You can also use a dry Italian or similar dressing mix in a packet as a rub and leave it on over night. I would add a bit of extra salt which will move into the flesh overnight and help keep it moist.


----------



## buckytom (Dec 2, 2011)

along the lines of what glc posted, i've found some commercial italian dressings have some kind of chemical in them, probably a preservative or stabilizer/homogenizer, that prevents the dressing from flavouring the meat.

i would try making your own italian dressing from oil and vinegar, herbs, onion and garlic, and s&p to marinate the chicken.

also, before marinating, tenderize the breasts by either pounding out and/or using a jaccard. this will help the marinade penetrate the meat.

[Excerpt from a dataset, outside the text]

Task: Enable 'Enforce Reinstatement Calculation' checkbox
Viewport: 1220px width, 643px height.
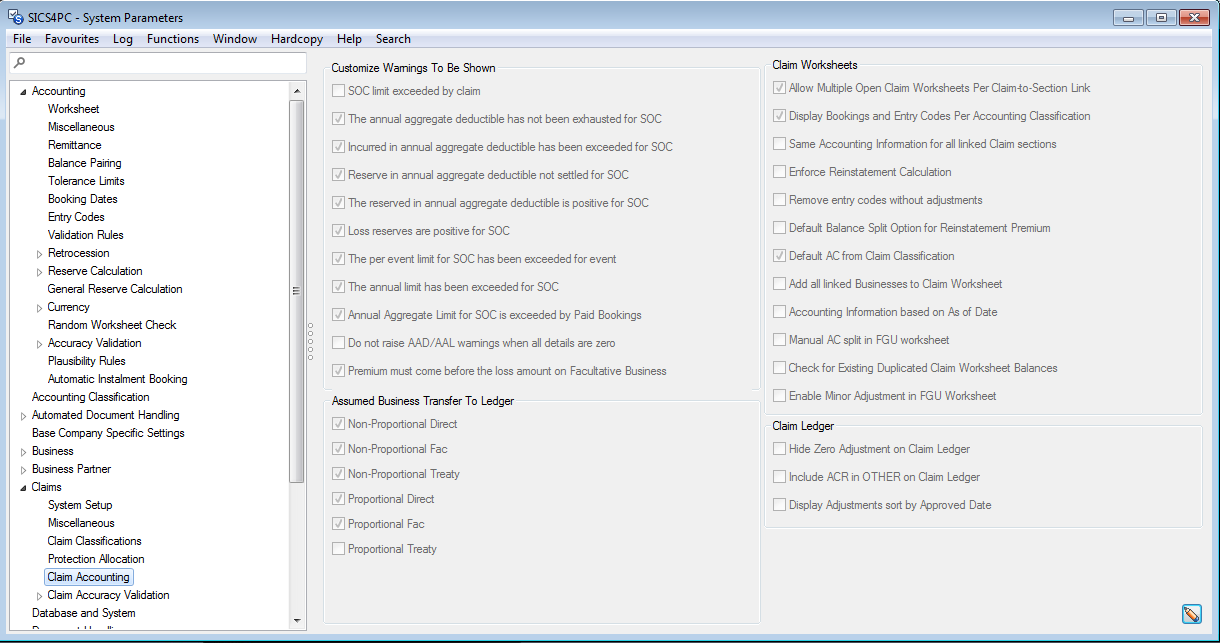Action: [780, 172]
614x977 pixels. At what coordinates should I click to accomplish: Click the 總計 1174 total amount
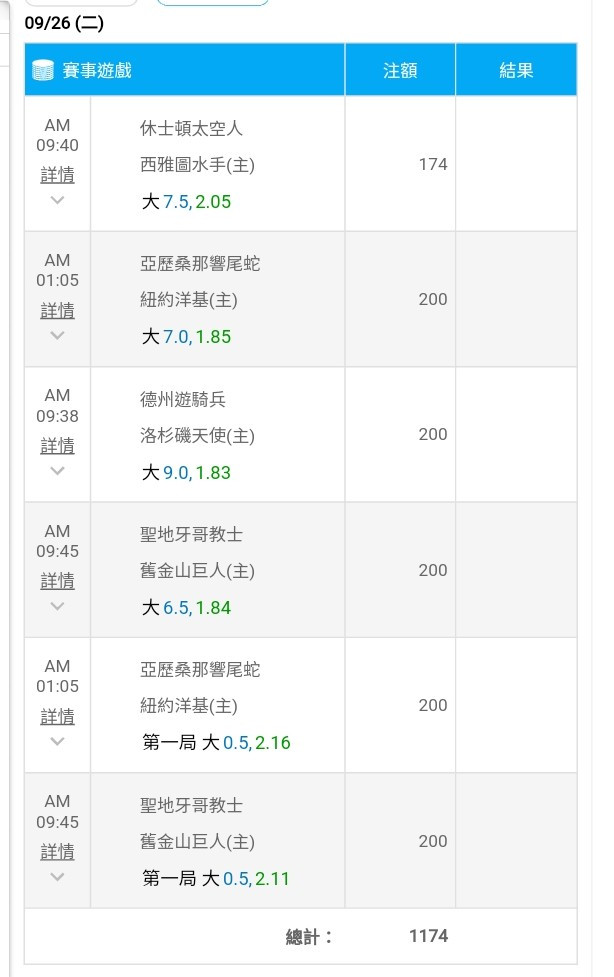click(x=428, y=936)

and btw, we love questions like this. thos site is all about talking about cooking, helping each other out, and sharing the joys (and sorrows) that come along with our food and our lives.


----------



## GLC (Dec 2, 2011)

Well, when I look at Wishbone Italian dressing as an example, I find Calcium Disodium EDTA as a preservative, an agent to prevent spoilage due to oxygen exposure. I don't know about preventing transfer of flavor to chicken, but the two cations could indeed alter the movement of water, so it's sure possible. I don't think I'm afraid of it, but then, I don't buy prepared dressings. 

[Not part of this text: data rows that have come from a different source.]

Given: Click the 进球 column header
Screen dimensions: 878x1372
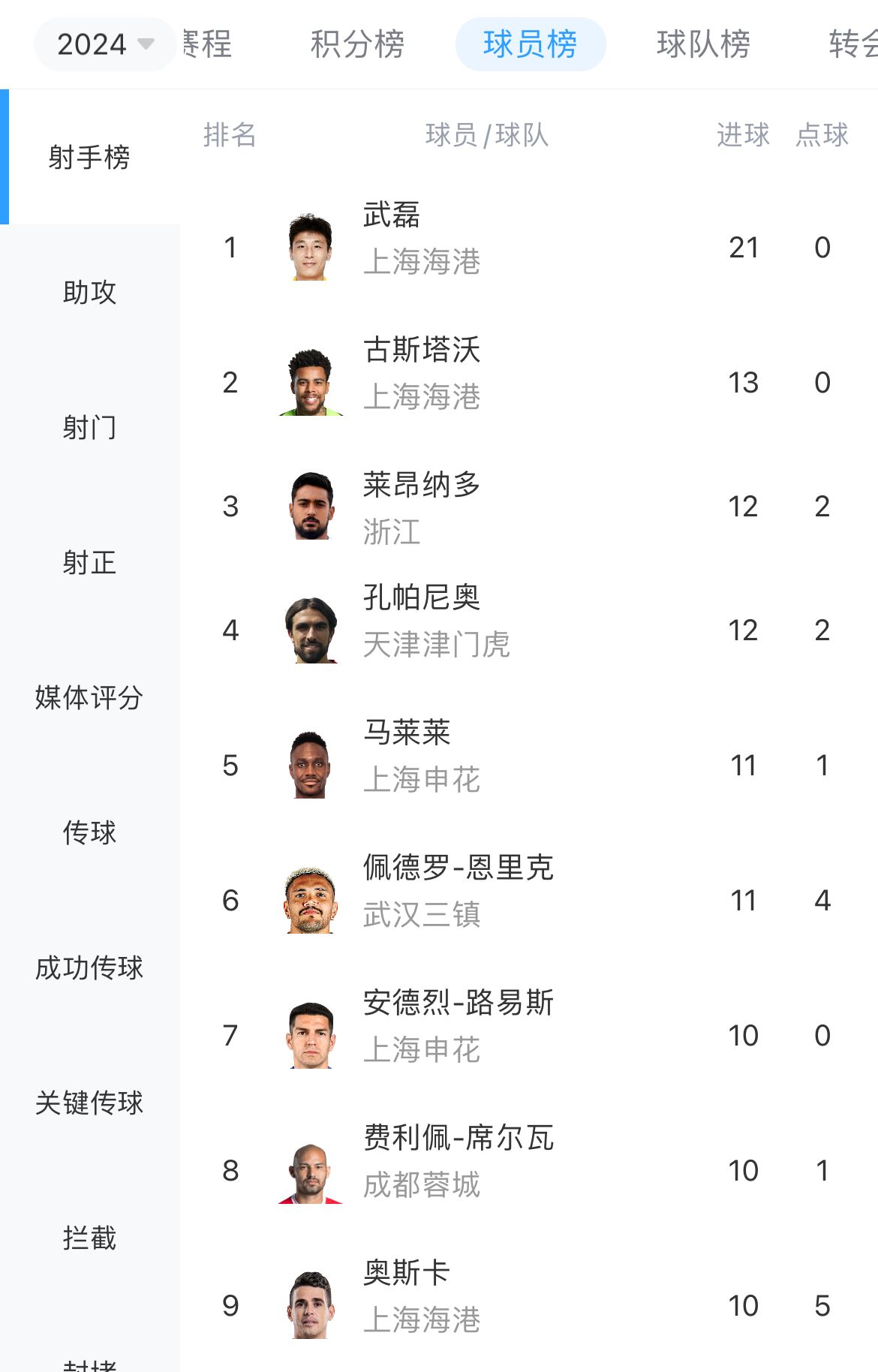Looking at the screenshot, I should 743,135.
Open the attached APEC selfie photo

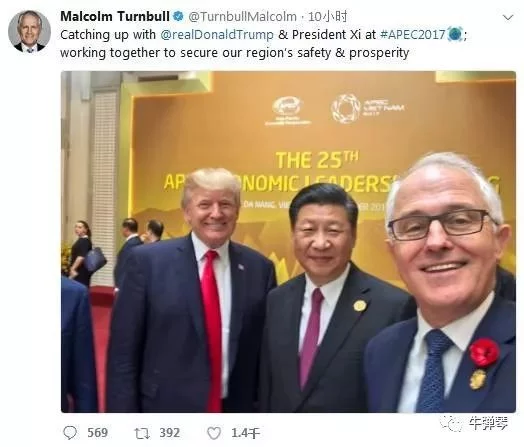click(x=288, y=242)
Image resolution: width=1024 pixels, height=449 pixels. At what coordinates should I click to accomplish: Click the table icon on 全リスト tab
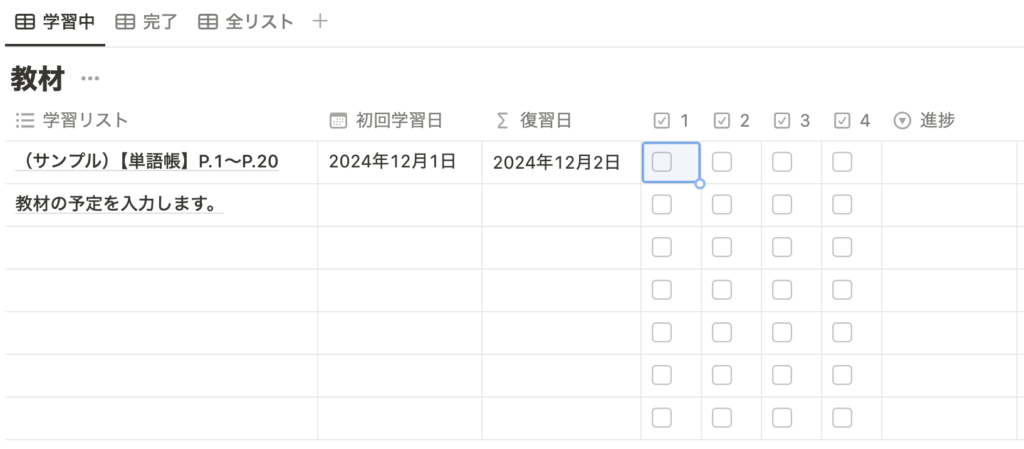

I looked at Hidden Valley Ranch dressing mix. No preservative, at least nothing exotic, which makes sense. On the other hand, there's really nothing much in it at all that you wouldn't have around the house and would use if you had any sort of vague idea of doing something like that. So no reason to not just make your own rub.


----------



## BigAL (Dec 3, 2011)

Spicy teriyaki sauce is our fav marinade.  I usually add a bit of lemon juice, 1/2 lemon or so for 4 breasts also a bit of olive oil.


----------



## DMerry (Dec 3, 2011)

I marinate chicken breasts in 3 parts limeade concentrate to 1 part tequila with a little garlic powder added for one to two hours then grill the breasts.  I also drain the marinade into a saucepan, bring it to a boil and let it simmer for 10 minutes to kill all the bugs.  It makes a great sauce to serve with the chicken.


----------



## Timothy (Dec 3, 2011)

DMerry said:


> I marinate chicken breasts in 3 parts limeade concentrate to 1 part tequila with a little garlic powder added for one to two hours then grill the breasts. I also drain the marinade into a saucepan, bring it to a boil and let it simmer for 10 minutes to kill all the bugs. It makes a great sauce to serve with the chicken.


 

Ohhhhhhhhhhh, I marinated myself in Tequila last night. Too many Margaritas. Ohhhhhhhhhhhh


----------



## Jared_mizanin (Dec 3, 2011)

Wow...thanks guys for all the tips!  I guess I'm sort of leaning towards a homemade italian marinade.  I'm still not too sure what to serve with this though.


----------